2025-09-26 01:26:27 - Sur le quai du port de Gammarth, dans la banlieue de Tunis, dimanche 14 septembre, Sannah, Mustafa et Mourad, membres actifs de la délégation tunisienne de la Global Sumud Flotilla, regardent partir le « Mia Mia ». C’est le premier voilier affrété par un pays du Sud à prendre la mer pour rejoindre ceux partis dix jours plus tôt de Barcelone. Sannah ne parvient pas à retenir ces larmes. Le pari est gagné et il ne l’était pas d’avance. « Merci, merci ! » crie-t-elle aux deux marins français qui, depuis une semaine, se sont acharnés, jour et nuit, à préparer ce bateau pour qu’il puisse enfin voguer vers les côtes gazaouies. 
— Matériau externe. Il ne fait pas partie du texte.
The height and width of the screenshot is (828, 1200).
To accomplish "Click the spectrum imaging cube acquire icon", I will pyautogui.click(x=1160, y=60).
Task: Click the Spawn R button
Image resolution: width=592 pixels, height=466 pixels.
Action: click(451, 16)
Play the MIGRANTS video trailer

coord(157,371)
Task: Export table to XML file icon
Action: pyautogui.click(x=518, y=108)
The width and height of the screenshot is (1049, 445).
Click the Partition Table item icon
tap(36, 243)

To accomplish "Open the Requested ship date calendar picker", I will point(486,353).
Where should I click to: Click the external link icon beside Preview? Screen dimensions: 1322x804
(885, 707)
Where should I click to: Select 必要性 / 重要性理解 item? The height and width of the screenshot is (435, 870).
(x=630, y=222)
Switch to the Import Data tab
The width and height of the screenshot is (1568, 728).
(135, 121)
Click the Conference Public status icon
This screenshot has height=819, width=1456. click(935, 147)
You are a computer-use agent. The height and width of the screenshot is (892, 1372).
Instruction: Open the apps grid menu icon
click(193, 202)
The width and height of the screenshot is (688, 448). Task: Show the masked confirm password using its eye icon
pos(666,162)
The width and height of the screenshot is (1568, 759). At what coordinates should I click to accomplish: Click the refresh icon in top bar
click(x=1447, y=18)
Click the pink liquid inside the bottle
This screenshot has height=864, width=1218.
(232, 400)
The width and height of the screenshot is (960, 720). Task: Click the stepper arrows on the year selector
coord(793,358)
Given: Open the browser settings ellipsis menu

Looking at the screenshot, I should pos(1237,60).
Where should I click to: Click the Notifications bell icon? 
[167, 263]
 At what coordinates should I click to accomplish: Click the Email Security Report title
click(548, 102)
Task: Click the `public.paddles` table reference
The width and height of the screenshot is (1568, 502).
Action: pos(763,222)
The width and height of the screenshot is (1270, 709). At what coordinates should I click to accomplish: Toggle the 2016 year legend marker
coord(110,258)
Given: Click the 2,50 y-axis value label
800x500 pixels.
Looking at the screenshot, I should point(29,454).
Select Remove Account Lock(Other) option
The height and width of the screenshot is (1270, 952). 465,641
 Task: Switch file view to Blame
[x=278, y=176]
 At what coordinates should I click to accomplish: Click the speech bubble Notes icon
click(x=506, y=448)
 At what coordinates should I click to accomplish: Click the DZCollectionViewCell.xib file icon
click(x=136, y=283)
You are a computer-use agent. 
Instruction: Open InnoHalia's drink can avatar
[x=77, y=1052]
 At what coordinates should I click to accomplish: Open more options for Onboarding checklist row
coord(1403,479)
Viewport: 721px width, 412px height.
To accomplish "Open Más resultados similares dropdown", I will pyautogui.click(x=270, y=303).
« L’avenir cédant à l’espérance, leur rêve engrènera le réel », professait Andrée Chedid, rendant hommage à ceux qui, malgré les obstacles, croient, rêvent et agissent. Des porteurs d’espoir, ce sont ces femmes et ces hommes qui ont embarqué à bord des navires de la Flotilla, depuis la fin du mois d’août, dans le but de rejoindre Gaza par la mer pour faire cesser le génocide des Palestiniens piégés dans l’enclave dévastée.
 
Une sorte de brigade internationale du XXIe siècle
 
Personnalités, élus, syndicalistes, militants associatifs… Plus de 300 femmes et hommes, venus de quelque 45 pays, ont embarqué à bord des bateaux de la flottille.
 
Le journal « L’Humanité », à bord du voilier « Mia Mia », en a rencontré quelques-uns, au cours des différentes escales, à Barcelone, dans les locaux de l’Union générale de travailleuses et travailleurs catalans, à Tunis dans les hôtels où se sont tenues les journées de formation des participants des pays du Sud ou encore dans le port sicilien de Portopalo, où la jonction s’est faite entre ceux partis d’Espagne, de Tunisie et ceux qui ont pris la mer en Italie…
 
Ils ont des profils différents mais forment, toutes proportions gardées, une sorte de brigade internationale du XXIe siècle, comme celles qui, en 1936, ont tenté de contrer la révolution fasciste en Espagne.
 
Parmi eux figurent la médiatique militante suédoise Greta Thunberg ou le Sud-Africain Mandla Mandela, petit-fils du leader de la lutte contre l’apartheid, Nelson Mandela. Au-delà de ces personnalités emblématiques, de nombreux acteurs politiques venus d’Afrique, d’Asie, d’Europe ou d’Amérique ont également intégré les équipages de cette flotte anticoloniale. En France, les députés Rima Hassan, Mélissa Camara, Thomas Portes, Marie Mesmeur et Emma Fourreau ont annoncé leur participation.
 
En montant à bord, « j’ai pris l’une des décisions les plus importantes de ma vie », a pour sa part confié Luizianne Lins, députée brésilienne et dirigeante fédérale du Parti des travailleurs. « J’ai essayé tout ce qui était réglementairement permis pour résister à la complicité de notre gouvernement dans le génocide, sans voir de changement de politique. Je pense qu’il est nécessaire d’entreprendre des actions pacifiques et directes », a indiqué le député irlandais Paul Murphy, avant de prendre la mer, rejoint par la députée suédoise Lorena Delgado Varas, l’Argentine Cele Fierro, du Mouvement socialiste des travailleurs, ou le Polonais Franciszek Sterczewski.
 
Plus de 120 élus d’une trentaine de nationalités
 
Au total, plus de 120 élus issus de plus d’une trentaine de nationalités, faisant partie des équipages de la Global Sumud Flotilla, ont signé une déclaration commune appelant à l’ouverture d’un « couloir humanitaire immédiat », la « protection de l’action de la société civile », « la fin de l’utilisation de la famine comme arme de guerre » par Israël.
 
Ils ont également rappelé que « le droit international humanitaire oblige tous les États à protéger les civils dans les zones de conflit et à permettre l’acheminement de l’aide humanitaire » et que « toute occupation est illégale au regard du droit international ».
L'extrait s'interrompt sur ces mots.